For the 5HT1AR -1019C>G polymorphism, our results show that the G/G genotype is more frequent in the IP group (p = 0.0001), which is similar to the presence of the G allele (p = 0.0001). However, there are no previous reports linking athletic performance and the presence of this polymorphism, but there could be a connection if the -1019C>G polymorphism can be related to the presence of anxiety disorders. Reports show that 5-HT1A receptors are distributed in high density in the limbic system, and are involved in the regulation of emotional states, being found pre and post-synaptically (Huang et al., 2004). Recent studies in animal models indicate that knockout mice for this protein show and increased overall response to anxiety states (Zetzsche et al., 2008). In human, studies revealed an association between -1019C>G polymorphism and the presence of panic disorder and agoraphobia, two determinants of anxiety disorders (Bosia et al., 2011; Rothe et al., 2004).

For the NK1R rs6715729 polymorphism, our results show an association between G/G genotype and G allele with the IP group, which could possibly be due to changes in relation to stress homeostasis. Human and animal studies suggest that the P substance mediates the response to stress, where the biological responses of the P substance are mainly transduced through NK1R, widely expressed in pathways controlling stress, and tissues such as intestine, joints, tendons and skin (Seneviratne et al., 2009); antagonists for this receptor are very effective in treating depression and anxiety (Stein et al., 2006).
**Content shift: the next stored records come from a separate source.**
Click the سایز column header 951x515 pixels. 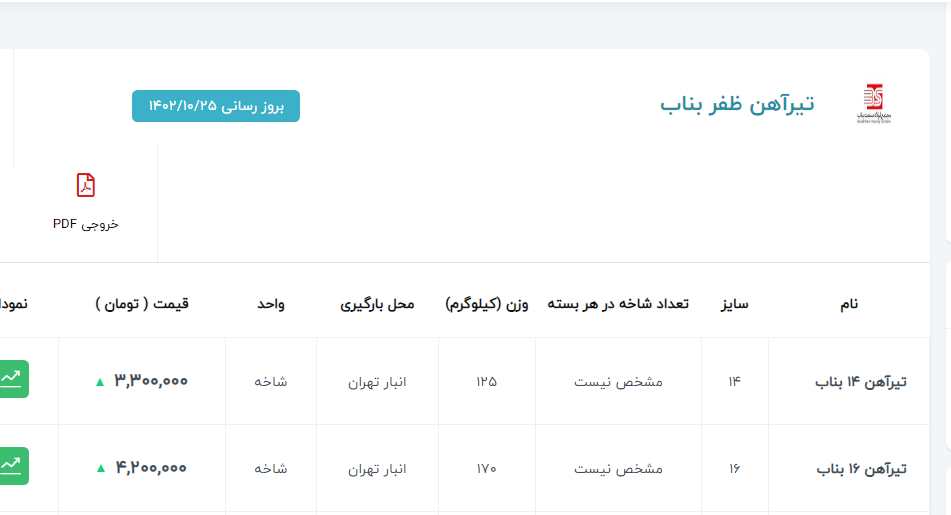pos(735,304)
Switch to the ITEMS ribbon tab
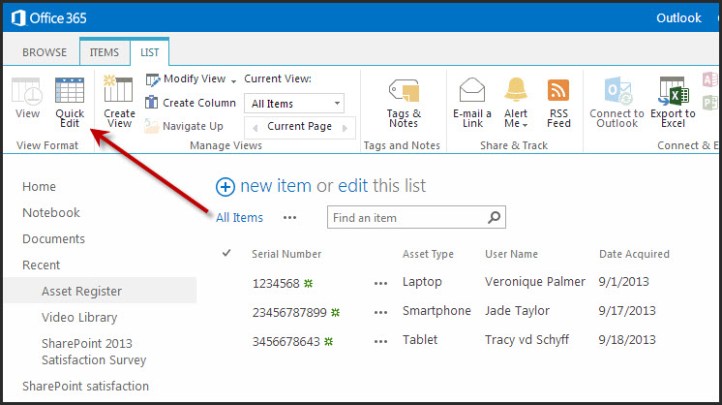Image resolution: width=722 pixels, height=405 pixels. click(x=104, y=52)
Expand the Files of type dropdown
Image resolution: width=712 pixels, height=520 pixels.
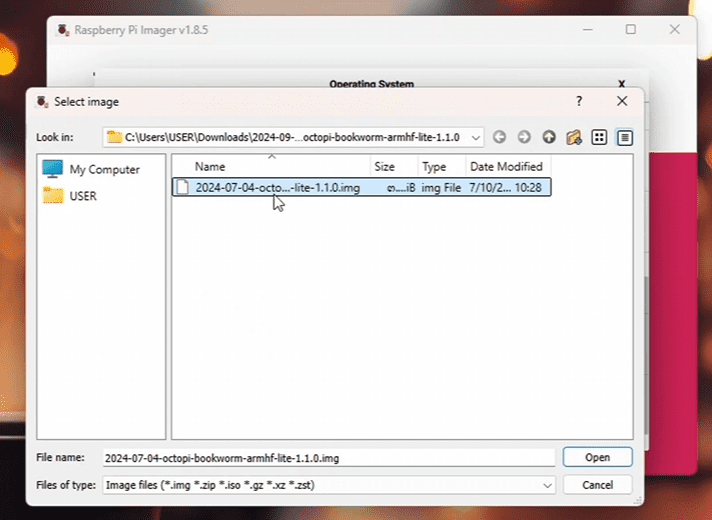pos(547,485)
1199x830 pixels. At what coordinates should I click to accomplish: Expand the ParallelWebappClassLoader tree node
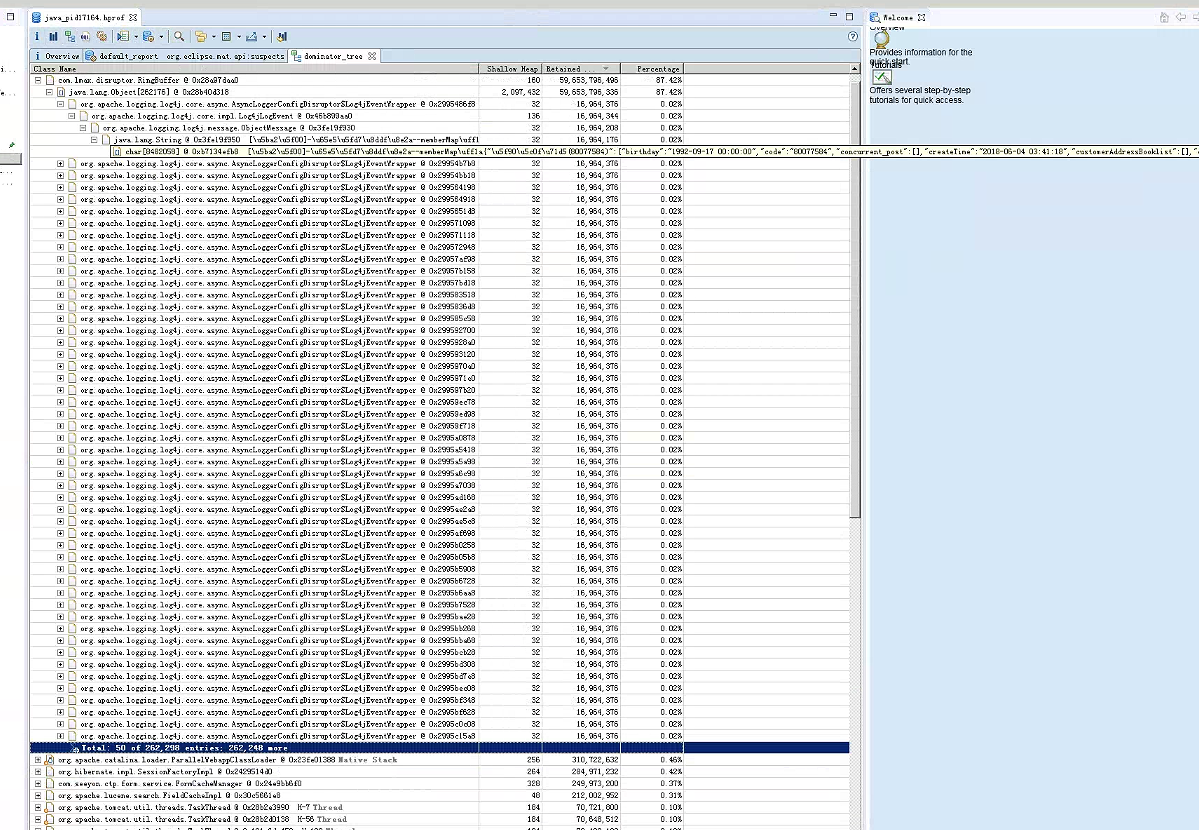[39, 760]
This polymorphism is also associated with alcohol dependence and abuse (Seneviratne et al., 2009). Nonetheless, we associated the presence of the G/G genotype with agoraphobia (p = 0.029) and generalized anxiety disorder (p = 0.024), major determinants of anxiety disorder. Finally, although reporting significant findings, some issues may be limiting the extent of the results and need to be further considered. For instance, the lack of a control group, therefore, we cannot conclusively rule out other unaccounted factors that may be influencing the differential performance observed as well. Secondly, the small sample size, which brings the necessity to replicate this study encompassing a greater number of participants to reproduce the associations identified.

Multiple physiological, pathophysiological and psychological aspects influence athletic performance. Clarifying how these factors affect the organism in endurance sports is critical to achieve a better understanding in long-distance competitions outcomes. Here, we show that genetic variants within stress- and anxiety-related genes affect athletic performance in long-distance Chilean triathletes; contributing evidence that includes a novel factor to consider is sports physiology, which is an important advance in the comprehension of the HPA axis functionality. Further studies are necessary to disclose the role of additional components involved affecting sports performance.